After a successful run in London’s West End, Let It Be is one of the most exciting tribute musicals to grace stages countrywide. Despite concerns of a cheesy plot and poor Liverpudlian accents, I could not have been more wrong in my prior assumptions of what to expect from the performance.
The Beatles musical wisely concentrates on showcasing the fab four’s music alone and is rammed full of The Beatles’ greatest hits, from the driven "Eleanor Rigby" to the cheerful "Here Comes the Sun", right through to the likes of "Norwegian Wood" and "Sgt. Pepper’s Loney Hearts Club Band".
The showcase follows very little in the way of a plot, the cast performing as if they were The Beatles themselves. The little storytelling that there is comprises of old fan footage and classic 1960’s adverts, which causes great hilarity. The footage is displayed as a VT inside a set of old fashioned cut-out television screens, surrounding the stage. This film sits amidst an array of magnificent graphics, from pop art to surrealism, which add to the cast’s already dynamic performances.
What little chronology there is documents the band’s fast and furious climb from Liverpool’s Cavern Club, charting their appearance on the Royal Variety Show and full power into "Beatlemania", playing in America. Finally, the performance moves on to their later more worldly compositions.
Opening with one of my favourite Beatles tracks, "Saw Her Standing There", I can’t help but feel that the first few numbers are a little underwhelming. The theatre surroundings mean that the audience remains seated during routines that should always have people up on their feet. However, as the show rockets through the decades and the cast perform songs from each of the band’s albums, from "Please, Please, Me", through "A Hard Day’s Night" and onto the likes of "Rubber Soul", the show becomes ever more exciting. The costumes become more flamboyant, the singing becomes tighter and the staging becomes brighter.

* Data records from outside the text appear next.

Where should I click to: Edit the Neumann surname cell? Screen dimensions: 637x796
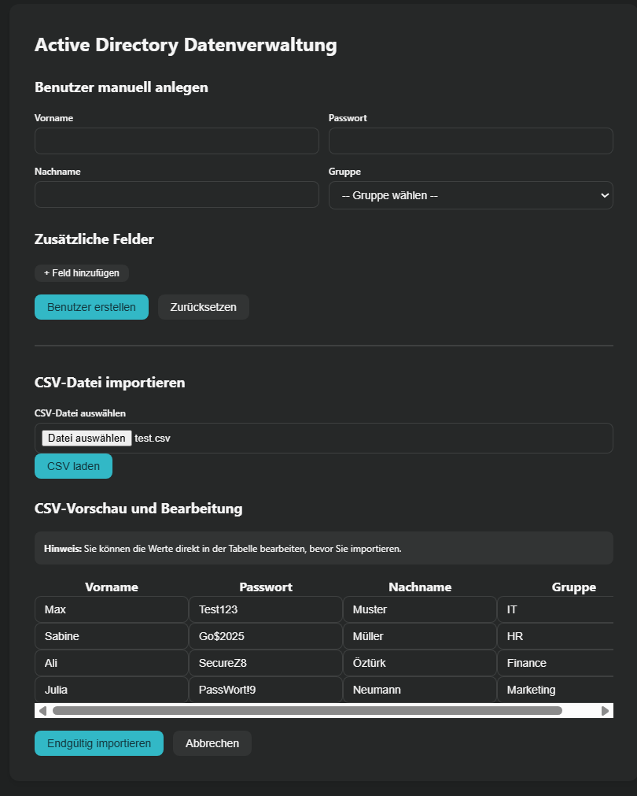click(420, 690)
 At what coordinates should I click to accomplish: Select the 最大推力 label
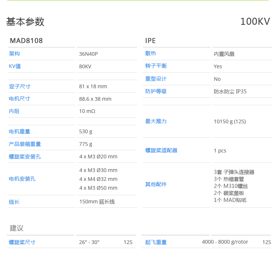click(156, 121)
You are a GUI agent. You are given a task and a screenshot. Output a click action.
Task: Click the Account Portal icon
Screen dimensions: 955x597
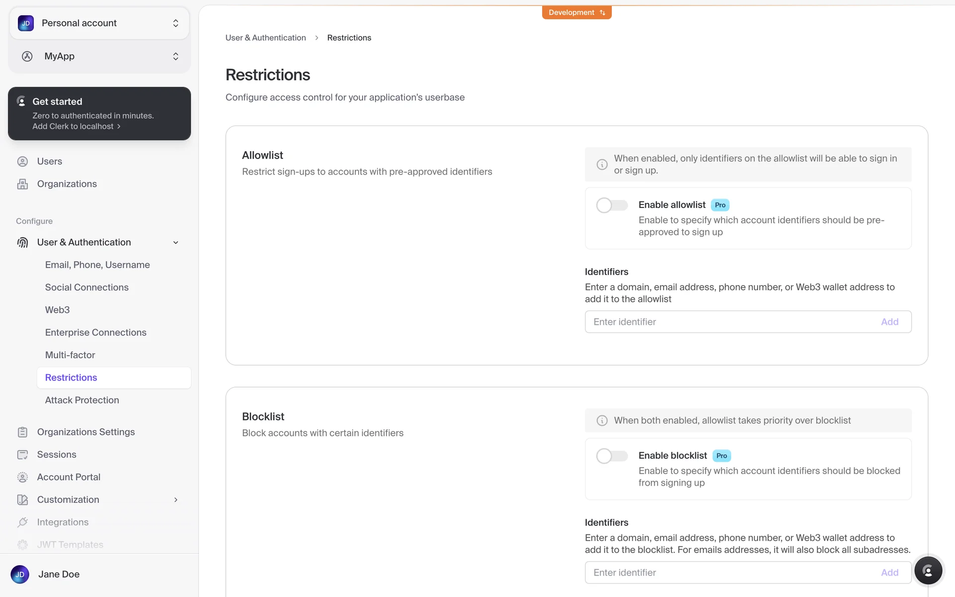click(22, 477)
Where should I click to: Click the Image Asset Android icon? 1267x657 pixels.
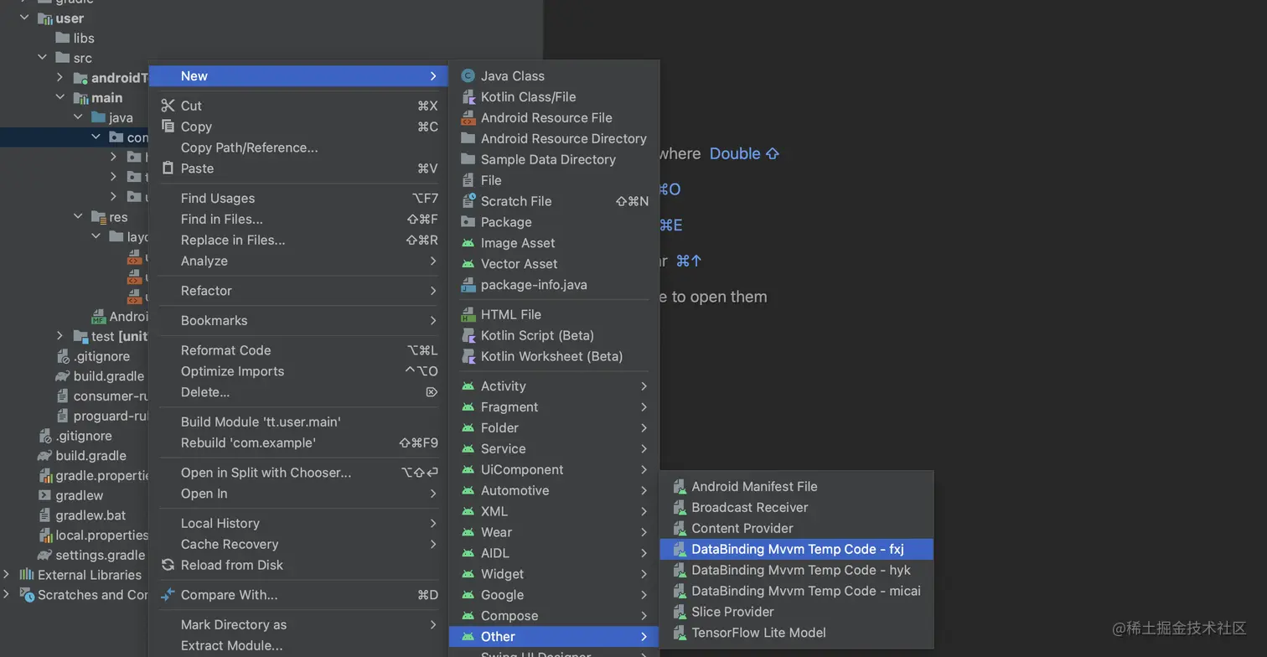[468, 243]
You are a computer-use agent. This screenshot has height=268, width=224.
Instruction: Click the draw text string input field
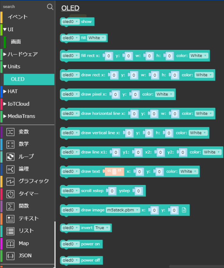click(x=114, y=172)
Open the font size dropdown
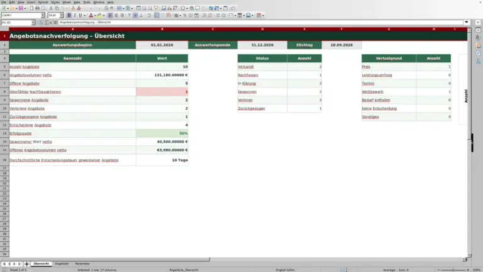This screenshot has height=272, width=483. point(61,15)
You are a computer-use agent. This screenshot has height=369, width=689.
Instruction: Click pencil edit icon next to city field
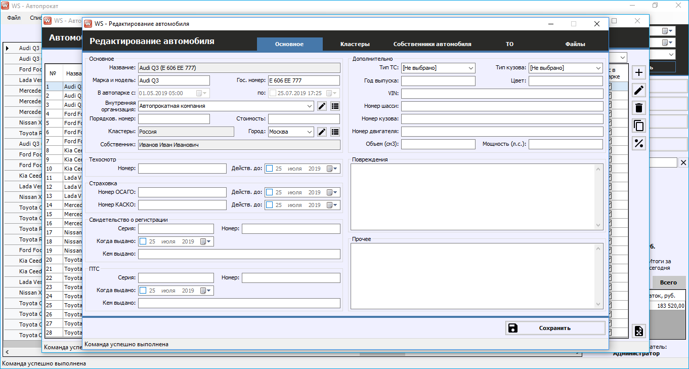(x=322, y=132)
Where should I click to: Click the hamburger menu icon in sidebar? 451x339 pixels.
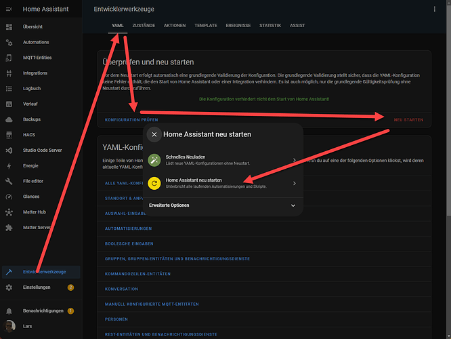point(9,9)
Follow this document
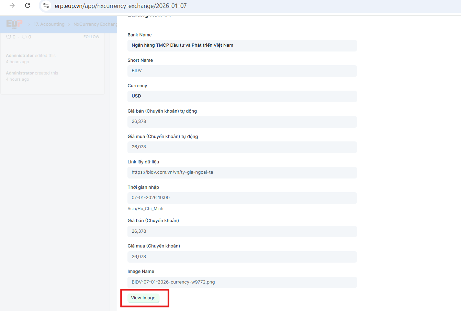 [91, 37]
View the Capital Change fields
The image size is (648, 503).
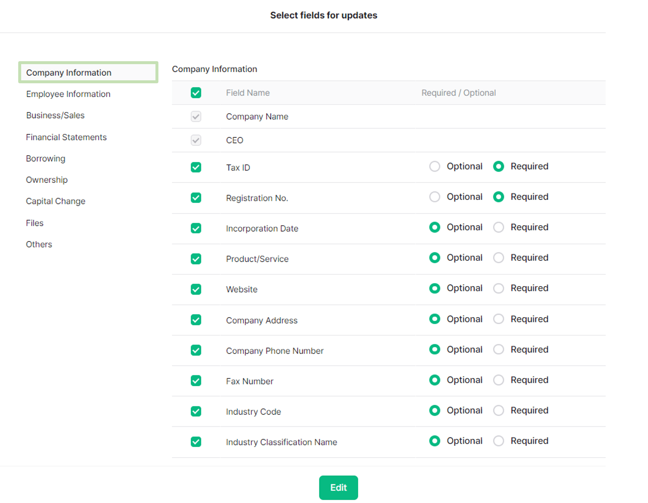(x=55, y=201)
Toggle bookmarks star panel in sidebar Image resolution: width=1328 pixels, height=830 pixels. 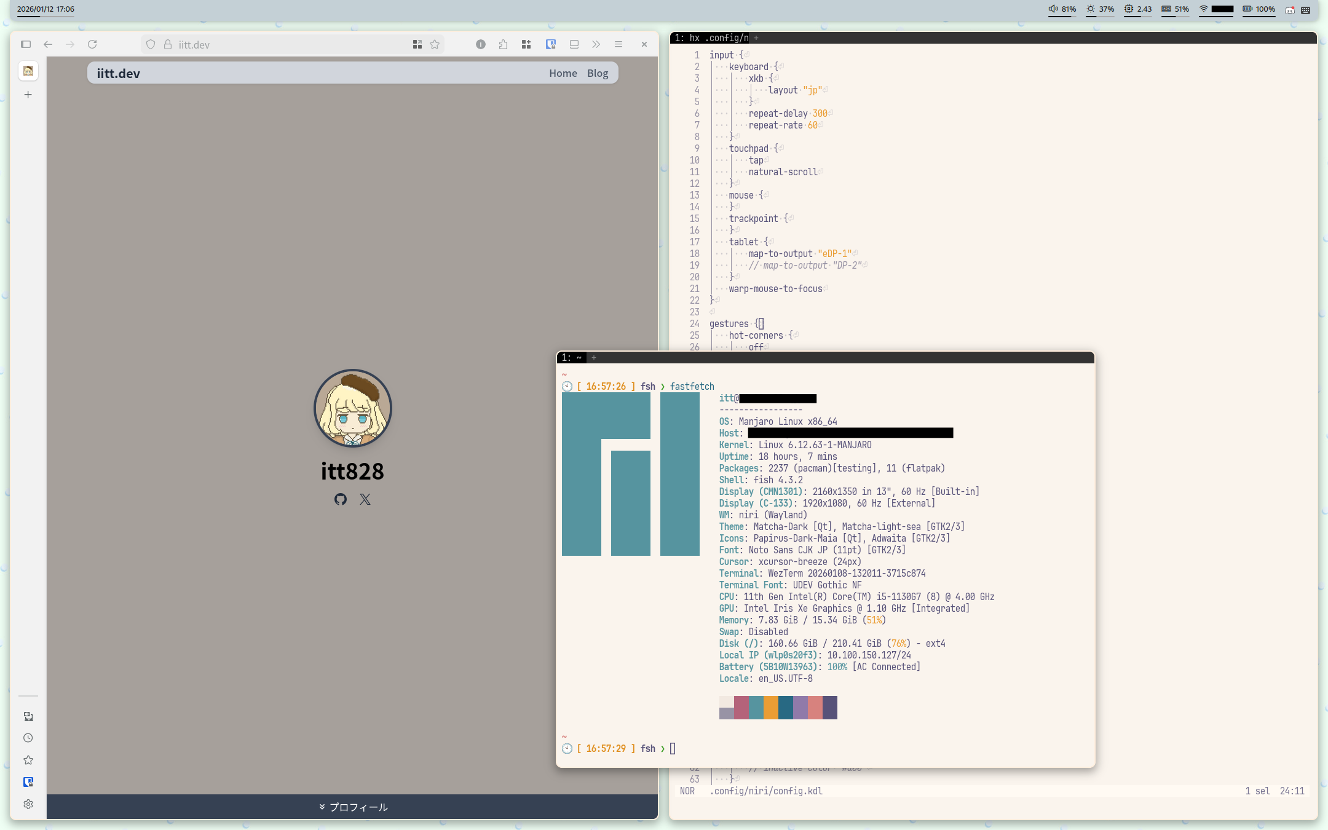[28, 759]
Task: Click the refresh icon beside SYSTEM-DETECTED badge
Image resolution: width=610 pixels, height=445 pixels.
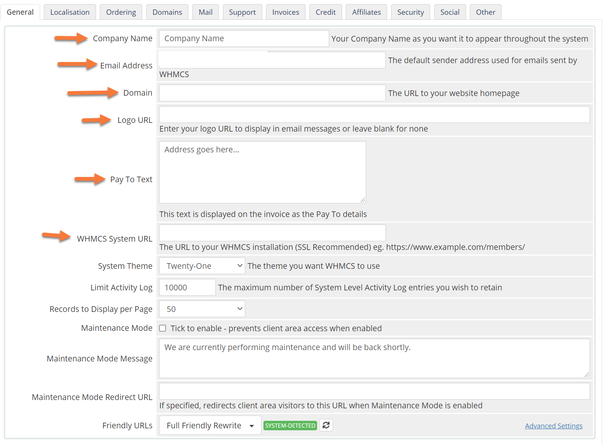Action: [x=326, y=425]
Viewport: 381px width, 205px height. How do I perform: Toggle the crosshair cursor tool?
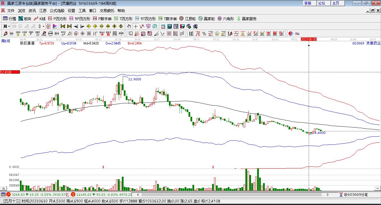pos(136,26)
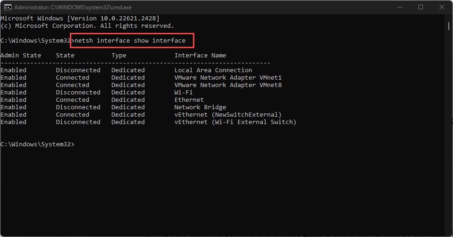Click vEthernet (Wi-Fi External Switch) name
Image resolution: width=453 pixels, height=237 pixels.
pyautogui.click(x=236, y=122)
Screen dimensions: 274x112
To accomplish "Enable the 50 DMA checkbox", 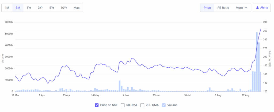I will [123, 105].
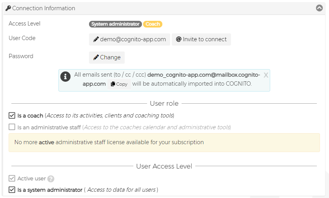The width and height of the screenshot is (329, 198).
Task: Click the key icon beside Connection Information
Action: pyautogui.click(x=8, y=8)
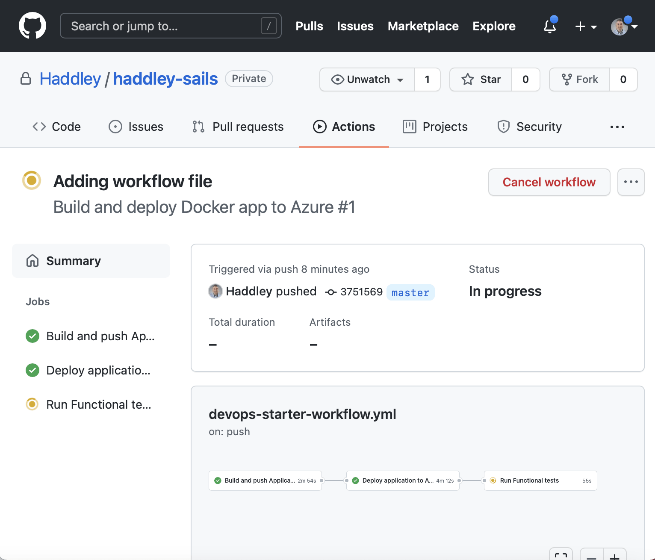Open the master branch label

[410, 292]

As the narrative makes its way into the Sgt. Peppers era, the show really kicks off. As expected, this section boasts the most colourful costumes of the showcase and the use of a projector on a translucent screen in front of the stage during the group’s performance of "Lucy In The Sky With Diamonds" is the most trippy thing I have ever seen in a theatre – naturally!
The rendition of "Twist & Shout" finally gets the audience on their feet and from then on in the show is a right old hootenanny. There are occasional breaks in the rip-roaring tunes where the cast perform more delicate numbers such as the beautiful "Blackbird" and a sweet sing-a-long rendition of "When I’m 64". And looking around, the song is probably reflective of the average age of the audience.
The highlight of the show comes for me in Stephen Hill‘s stunning rendition of George’s "While My Guitar Gently Weeps". Yet, unfortunately, the words to "Yesterday" became muddled during the otherwise moving enactment, but talented performer and astoundingly sound lookalike Emanuele Angeletti pulled it back with his detailed and truthful impression of Sir Paul McCartney.
Each of the cast did a fantastic job of impersonating Paul, John, George and Ringo. This, combined with their unquestionable musical talent, both in singing and multi-instrumental skills, plus an impeccable set list, makes for a sensational night at the theatre.
The show ends with an explosion of streamers and an encore of "Back in the USSR", "Let It Be’"and, of course, the long-awaited "Hey Jude". Real lighters in the air material, the audience sway and sing along right up to the very last "na na na na". This is the first, and I expect the last, performance I will see where every audience member is still singing at the top of their lungs as they exit the building and this is reflective of the tremendous high that Let It Be leaves you on.